## AIM OF THE EXERCISE
Transcribe each record exactly. Include every one.

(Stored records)
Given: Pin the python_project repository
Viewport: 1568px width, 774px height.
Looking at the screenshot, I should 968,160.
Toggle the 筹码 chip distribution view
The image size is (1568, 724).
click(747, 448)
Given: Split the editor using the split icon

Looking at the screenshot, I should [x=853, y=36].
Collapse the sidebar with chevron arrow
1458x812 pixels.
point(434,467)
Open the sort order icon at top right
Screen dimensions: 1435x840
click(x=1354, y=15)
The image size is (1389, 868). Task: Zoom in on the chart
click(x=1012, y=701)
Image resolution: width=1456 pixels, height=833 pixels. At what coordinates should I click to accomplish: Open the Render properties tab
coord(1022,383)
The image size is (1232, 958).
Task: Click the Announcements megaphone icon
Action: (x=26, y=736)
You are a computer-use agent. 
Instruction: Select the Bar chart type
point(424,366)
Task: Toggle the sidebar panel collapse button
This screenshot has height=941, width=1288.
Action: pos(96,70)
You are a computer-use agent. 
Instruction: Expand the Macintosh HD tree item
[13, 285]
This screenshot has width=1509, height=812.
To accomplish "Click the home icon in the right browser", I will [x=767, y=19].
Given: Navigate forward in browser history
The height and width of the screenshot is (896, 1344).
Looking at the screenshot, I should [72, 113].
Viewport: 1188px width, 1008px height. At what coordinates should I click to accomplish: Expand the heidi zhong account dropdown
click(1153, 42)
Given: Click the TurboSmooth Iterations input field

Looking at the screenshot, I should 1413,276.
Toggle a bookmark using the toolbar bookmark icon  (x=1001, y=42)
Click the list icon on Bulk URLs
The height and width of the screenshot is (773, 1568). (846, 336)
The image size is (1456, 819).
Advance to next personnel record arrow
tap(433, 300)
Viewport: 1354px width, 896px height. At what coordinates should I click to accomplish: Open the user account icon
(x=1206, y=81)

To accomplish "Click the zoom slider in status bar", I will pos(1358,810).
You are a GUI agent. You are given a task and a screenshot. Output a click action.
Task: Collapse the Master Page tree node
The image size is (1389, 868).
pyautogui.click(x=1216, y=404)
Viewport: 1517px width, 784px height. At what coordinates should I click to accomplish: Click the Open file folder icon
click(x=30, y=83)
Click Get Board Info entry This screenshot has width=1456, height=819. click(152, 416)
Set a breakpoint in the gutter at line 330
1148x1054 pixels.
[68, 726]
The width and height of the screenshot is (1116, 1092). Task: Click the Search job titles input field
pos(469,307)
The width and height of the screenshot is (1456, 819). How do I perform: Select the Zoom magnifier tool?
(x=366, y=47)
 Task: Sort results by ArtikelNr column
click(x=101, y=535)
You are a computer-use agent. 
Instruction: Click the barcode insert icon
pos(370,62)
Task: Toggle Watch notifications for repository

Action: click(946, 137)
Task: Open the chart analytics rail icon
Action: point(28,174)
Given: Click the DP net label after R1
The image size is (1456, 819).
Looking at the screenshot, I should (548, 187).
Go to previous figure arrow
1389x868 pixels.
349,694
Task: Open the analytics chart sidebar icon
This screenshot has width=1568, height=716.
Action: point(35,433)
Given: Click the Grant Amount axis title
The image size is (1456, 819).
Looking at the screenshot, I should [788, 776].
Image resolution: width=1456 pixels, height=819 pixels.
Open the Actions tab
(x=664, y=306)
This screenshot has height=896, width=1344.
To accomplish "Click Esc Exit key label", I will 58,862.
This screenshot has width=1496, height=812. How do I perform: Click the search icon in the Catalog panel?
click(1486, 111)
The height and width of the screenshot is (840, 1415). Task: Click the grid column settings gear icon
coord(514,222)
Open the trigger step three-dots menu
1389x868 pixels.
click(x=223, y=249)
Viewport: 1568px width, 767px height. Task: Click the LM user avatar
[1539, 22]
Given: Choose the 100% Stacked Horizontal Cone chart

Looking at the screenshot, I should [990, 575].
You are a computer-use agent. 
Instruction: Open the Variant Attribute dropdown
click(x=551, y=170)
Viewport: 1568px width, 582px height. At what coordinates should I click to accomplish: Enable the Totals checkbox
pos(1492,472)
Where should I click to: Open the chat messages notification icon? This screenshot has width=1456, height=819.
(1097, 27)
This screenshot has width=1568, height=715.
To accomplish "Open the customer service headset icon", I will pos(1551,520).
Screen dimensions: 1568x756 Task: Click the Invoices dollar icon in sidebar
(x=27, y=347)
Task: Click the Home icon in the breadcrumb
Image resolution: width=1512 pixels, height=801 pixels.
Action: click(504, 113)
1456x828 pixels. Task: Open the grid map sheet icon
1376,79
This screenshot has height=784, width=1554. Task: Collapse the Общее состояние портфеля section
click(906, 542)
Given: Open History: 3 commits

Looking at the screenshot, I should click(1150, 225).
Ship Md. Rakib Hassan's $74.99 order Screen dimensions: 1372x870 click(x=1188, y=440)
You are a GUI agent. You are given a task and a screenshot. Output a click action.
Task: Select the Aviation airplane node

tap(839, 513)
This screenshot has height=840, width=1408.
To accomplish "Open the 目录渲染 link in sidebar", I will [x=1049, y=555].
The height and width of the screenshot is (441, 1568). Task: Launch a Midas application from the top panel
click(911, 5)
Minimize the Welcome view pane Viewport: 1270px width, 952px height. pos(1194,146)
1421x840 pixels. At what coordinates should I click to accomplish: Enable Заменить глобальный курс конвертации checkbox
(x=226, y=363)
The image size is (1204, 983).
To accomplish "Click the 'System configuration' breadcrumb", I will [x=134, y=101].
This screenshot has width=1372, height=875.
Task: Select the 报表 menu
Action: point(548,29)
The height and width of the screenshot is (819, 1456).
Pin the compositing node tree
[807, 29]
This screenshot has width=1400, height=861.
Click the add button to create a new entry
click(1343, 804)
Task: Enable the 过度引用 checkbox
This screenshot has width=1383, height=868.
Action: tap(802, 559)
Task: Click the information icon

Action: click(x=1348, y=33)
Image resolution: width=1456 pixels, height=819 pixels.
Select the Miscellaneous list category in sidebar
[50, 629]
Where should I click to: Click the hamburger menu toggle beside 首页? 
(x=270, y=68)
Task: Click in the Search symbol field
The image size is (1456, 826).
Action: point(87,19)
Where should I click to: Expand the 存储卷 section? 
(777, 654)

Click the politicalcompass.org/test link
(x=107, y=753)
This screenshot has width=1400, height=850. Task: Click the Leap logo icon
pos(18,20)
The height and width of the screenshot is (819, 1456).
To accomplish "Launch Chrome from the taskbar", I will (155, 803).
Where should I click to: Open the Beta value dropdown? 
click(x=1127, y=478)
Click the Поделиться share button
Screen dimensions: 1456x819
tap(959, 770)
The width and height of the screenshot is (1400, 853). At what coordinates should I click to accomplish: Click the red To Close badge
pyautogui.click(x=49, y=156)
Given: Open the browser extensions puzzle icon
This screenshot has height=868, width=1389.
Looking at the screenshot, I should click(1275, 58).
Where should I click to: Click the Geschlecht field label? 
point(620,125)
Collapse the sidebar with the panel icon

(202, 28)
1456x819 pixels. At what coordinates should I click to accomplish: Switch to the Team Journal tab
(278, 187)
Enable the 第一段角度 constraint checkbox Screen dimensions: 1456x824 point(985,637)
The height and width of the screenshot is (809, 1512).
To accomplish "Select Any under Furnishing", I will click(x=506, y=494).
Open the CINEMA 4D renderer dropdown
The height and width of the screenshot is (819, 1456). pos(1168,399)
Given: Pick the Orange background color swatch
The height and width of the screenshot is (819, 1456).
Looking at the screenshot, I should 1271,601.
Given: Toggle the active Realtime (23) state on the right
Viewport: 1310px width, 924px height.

## ANSWER FOR THIS EXERCISE
Given: Pin the python_project repository
Viewport: 1568px width, 774px height.
Looking at the screenshot, I should 968,160.
Toggle the 筹码 chip distribution view
The image size is (1568, 724).
click(747, 448)
Given: Split the editor using the split icon

Looking at the screenshot, I should [x=853, y=36].
Collapse the sidebar with chevron arrow
1458x812 pixels.
point(434,467)
Open the sort order icon at top right
Screen dimensions: 1435x840
click(x=1354, y=15)
The image size is (1389, 868). Task: Zoom in on the chart
click(x=1012, y=701)
Image resolution: width=1456 pixels, height=833 pixels. At what coordinates should I click to accomplish: Open the Render properties tab
coord(1022,383)
The image size is (1232, 958).
Task: Click the Announcements megaphone icon
Action: (x=26, y=736)
You are a computer-use agent. 
Instruction: Select the Bar chart type
point(424,366)
Task: Toggle the sidebar panel collapse button
This screenshot has height=941, width=1288.
Action: pos(96,70)
You are a computer-use agent. 
Instruction: Expand the Macintosh HD tree item
[13, 285]
This screenshot has width=1509, height=812.
To accomplish "Click the home icon in the right browser", I will [x=767, y=19].
Given: Navigate forward in browser history
The height and width of the screenshot is (896, 1344).
Looking at the screenshot, I should [72, 113].
Viewport: 1188px width, 1008px height. At what coordinates should I click to accomplish: Expand the heidi zhong account dropdown
click(1153, 42)
Given: Click the TurboSmooth Iterations input field

Looking at the screenshot, I should 1413,276.
Toggle a bookmark using the toolbar bookmark icon  (x=1001, y=42)
Click the list icon on Bulk URLs
The height and width of the screenshot is (773, 1568). (846, 336)
The image size is (1456, 819).
Advance to next personnel record arrow
tap(433, 300)
Viewport: 1354px width, 896px height. At what coordinates should I click to accomplish: Open the user account icon
(x=1206, y=81)

To accomplish "Click the zoom slider in status bar", I will pos(1358,810).
You are a GUI agent. You are given a task and a screenshot. Output a click action.
Task: Collapse the Master Page tree node
The image size is (1389, 868).
pyautogui.click(x=1216, y=404)
Viewport: 1517px width, 784px height. At what coordinates should I click to accomplish: Click the Open file folder icon
click(x=30, y=83)
Click Get Board Info entry This screenshot has width=1456, height=819. click(152, 416)
Set a breakpoint in the gutter at line 330
1148x1054 pixels.
[68, 726]
The width and height of the screenshot is (1116, 1092). Task: Click the Search job titles input field
pos(469,307)
The width and height of the screenshot is (1456, 819). How do I perform: Select the Zoom magnifier tool?
(x=366, y=47)
 Task: Sort results by ArtikelNr column
click(x=101, y=535)
You are a computer-use agent. 
Instruction: Click the barcode insert icon
pos(370,62)
Task: Toggle Watch notifications for repository

Action: click(946, 137)
Task: Open the chart analytics rail icon
Action: point(28,174)
Given: Click the DP net label after R1
The image size is (1456, 819).
Looking at the screenshot, I should (548, 187).
Go to previous figure arrow
1389x868 pixels.
349,694
Task: Open the analytics chart sidebar icon
This screenshot has width=1568, height=716.
Action: point(35,433)
Given: Click the Grant Amount axis title
The image size is (1456, 819).
Looking at the screenshot, I should [788, 776].
Image resolution: width=1456 pixels, height=819 pixels.
Open the Actions tab
(x=664, y=306)
This screenshot has height=896, width=1344.
To accomplish "Click Esc Exit key label", I will 58,862.
This screenshot has width=1496, height=812. How do I perform: Click the search icon in the Catalog panel?
click(1486, 111)
The height and width of the screenshot is (840, 1415). Task: Click the grid column settings gear icon
coord(514,222)
Open the trigger step three-dots menu
1389x868 pixels.
click(x=223, y=249)
Viewport: 1568px width, 767px height. Task: Click the LM user avatar
[1539, 22]
Given: Choose the 100% Stacked Horizontal Cone chart

Looking at the screenshot, I should [990, 575].
You are a computer-use agent. 
Instruction: Open the Variant Attribute dropdown
click(x=551, y=170)
Viewport: 1568px width, 582px height. At what coordinates should I click to accomplish: Enable the Totals checkbox
pos(1492,472)
Where should I click to: Open the chat messages notification icon? This screenshot has width=1456, height=819.
(1097, 27)
This screenshot has width=1568, height=715.
To accomplish "Open the customer service headset icon", I will pos(1551,520).
Screen dimensions: 1568x756 Task: Click the Invoices dollar icon in sidebar
(x=27, y=347)
Task: Click the Home icon in the breadcrumb
Image resolution: width=1512 pixels, height=801 pixels.
Action: click(504, 113)
1456x828 pixels. Task: Open the grid map sheet icon
1376,79
This screenshot has height=784, width=1554. Task: Collapse the Общее состояние портфеля section
click(906, 542)
Given: Open History: 3 commits

Looking at the screenshot, I should click(1150, 225).
Ship Md. Rakib Hassan's $74.99 order Screen dimensions: 1372x870 click(x=1188, y=440)
You are a GUI agent. You are given a task and a screenshot. Output a click action.
Task: Select the Aviation airplane node

tap(839, 513)
This screenshot has height=840, width=1408.
To accomplish "Open the 目录渲染 link in sidebar", I will [x=1049, y=555].
The height and width of the screenshot is (441, 1568). Task: Launch a Midas application from the top panel
click(911, 5)
Minimize the Welcome view pane Viewport: 1270px width, 952px height. pos(1194,146)
1421x840 pixels. At what coordinates should I click to accomplish: Enable Заменить глобальный курс конвертации checkbox
(x=226, y=363)
The image size is (1204, 983).
To accomplish "Click the 'System configuration' breadcrumb", I will [x=134, y=101].
This screenshot has width=1372, height=875.
Task: Select the 报表 menu
Action: point(548,29)
The height and width of the screenshot is (819, 1456).
Pin the compositing node tree
[807, 29]
This screenshot has width=1400, height=861.
Click the add button to create a new entry
click(1343, 804)
Task: Enable the 过度引用 checkbox
This screenshot has width=1383, height=868.
Action: tap(802, 559)
Task: Click the information icon

Action: click(x=1348, y=33)
Image resolution: width=1456 pixels, height=819 pixels.
Select the Miscellaneous list category in sidebar
[50, 629]
Where should I click to: Click the hamburger menu toggle beside 首页? 
(x=270, y=68)
Task: Click in the Search symbol field
The image size is (1456, 826).
Action: point(87,19)
Where should I click to: Expand the 存储卷 section? 
(777, 654)

Click the politicalcompass.org/test link
(x=107, y=753)
This screenshot has width=1400, height=850. Task: Click the Leap logo icon
pos(18,20)
The height and width of the screenshot is (819, 1456).
To accomplish "Launch Chrome from the taskbar", I will (155, 803).
Where should I click to: Open the Beta value dropdown? 
click(x=1127, y=478)
Click the Поделиться share button
Screen dimensions: 1456x819
tap(959, 770)
The width and height of the screenshot is (1400, 853). At what coordinates should I click to accomplish: Click the red To Close badge
pyautogui.click(x=49, y=156)
Given: Open the browser extensions puzzle icon
This screenshot has height=868, width=1389.
Looking at the screenshot, I should click(1275, 58).
Where should I click to: Click the Geschlecht field label? 
point(620,125)
Collapse the sidebar with the panel icon

(202, 28)
1456x819 pixels. At what coordinates should I click to accomplish: Switch to the Team Journal tab
(278, 187)
Enable the 第一段角度 constraint checkbox Screen dimensions: 1456x824 point(985,637)
The height and width of the screenshot is (809, 1512).
To accomplish "Select Any under Furnishing", I will click(x=506, y=494).
Open the CINEMA 4D renderer dropdown
The height and width of the screenshot is (819, 1456). pos(1168,399)
Given: Pick the Orange background color swatch
The height and width of the screenshot is (819, 1456).
Looking at the screenshot, I should 1271,601.
Given: Toggle the active Realtime (23) state on the right
Viewport: 1310px width, 924px height.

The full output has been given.